Tinyes, joined by his wife, Victoria, said he told the board it should "keep the animal in jail. He murdered my daughter. He doesn't deserve to be out, and whatever it takes to keep him in, that's what we're going to do."
A dozen family members and friends came to the office of the state Department of Corrections and Community Supervision, parent agency of the parole board, to show their support.
"We could have filled the parking lot with people who wanted to come," Richard Tinyes said.
The killer, Robert Golub, 48, is scheduled to appear before the full board at an upstate prison next month in his second bid for release.
The March 1989 slaying sparked a feud between the Golub and the Tinyes families that kept up until the Golubs moved in 2009. That year, Golub said in a Newsday interview at Green Haven Prison in upstate Stormville that he had nothing to do with Kelly Ann Tinyes' murder.
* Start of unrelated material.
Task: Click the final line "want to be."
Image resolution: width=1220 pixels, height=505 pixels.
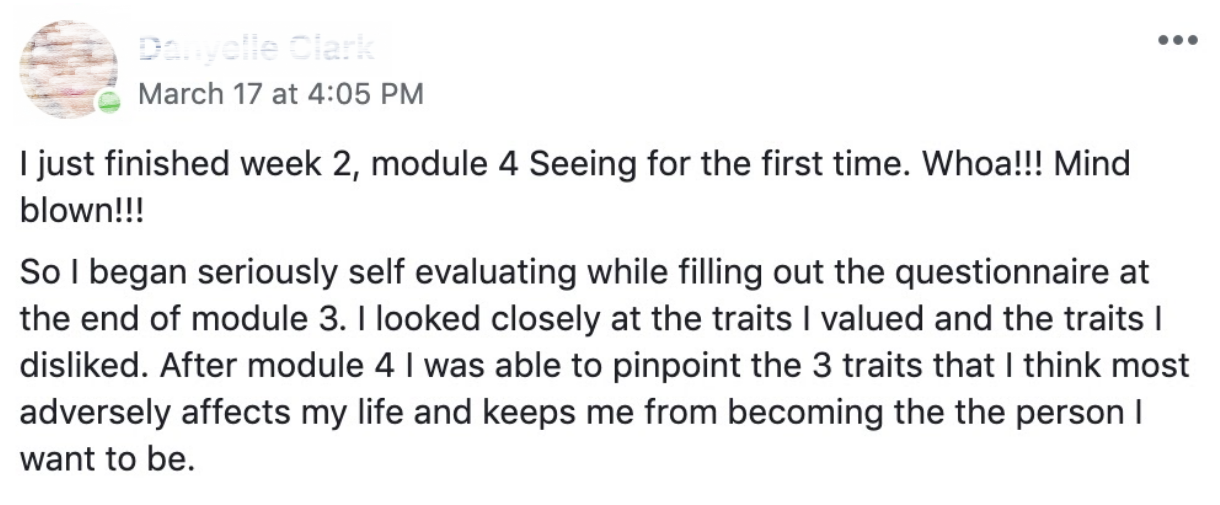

He was sentenced to 25 years to life and first applied for parole in 2013. That was also the first time he finally admitted that he did kill Tinyes, according to the parole board transcript of that hearing.
Golub apologized at the hearing and said he had not meant to kill her, saying he was using a "ridiculous" amount of anabolic steroids at the time and was in a rage.
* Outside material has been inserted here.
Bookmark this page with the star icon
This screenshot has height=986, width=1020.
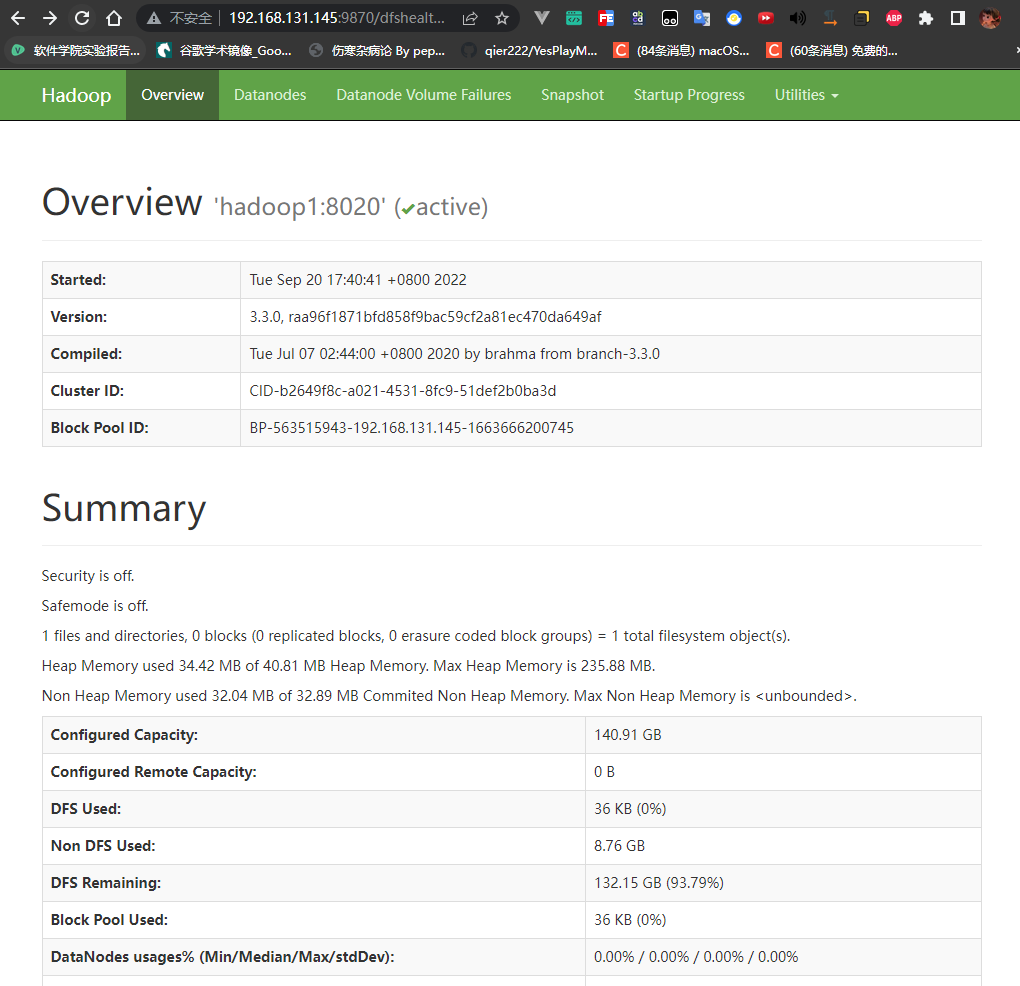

Police found Kelly's body in a sleeping bag in a closet in the Golub home a day after she was last seen leaving her Horton Road home and going into his family's nearby residence. Prosecutors said the girl had been strangled and sexually mutilated.
Golub told the parole board he "assumed" Kelly was at the house to visit his younger brother but that he wasn't sure. He said his brother and his brother's two friends apparently were also in the house when Kelly tumbled down the stairs and he dragged her around the house. But he said there was a stereo playing upstairs, and they didn't hear what happened from the second floor.
There was no mention in the parole transcript from 2013 about a phone call prosecutors said the victim got from someone in the Golub home before she went there.
Golub told the parole board he was "very, very sorry" and would live every day in his victim's memory if released from prison.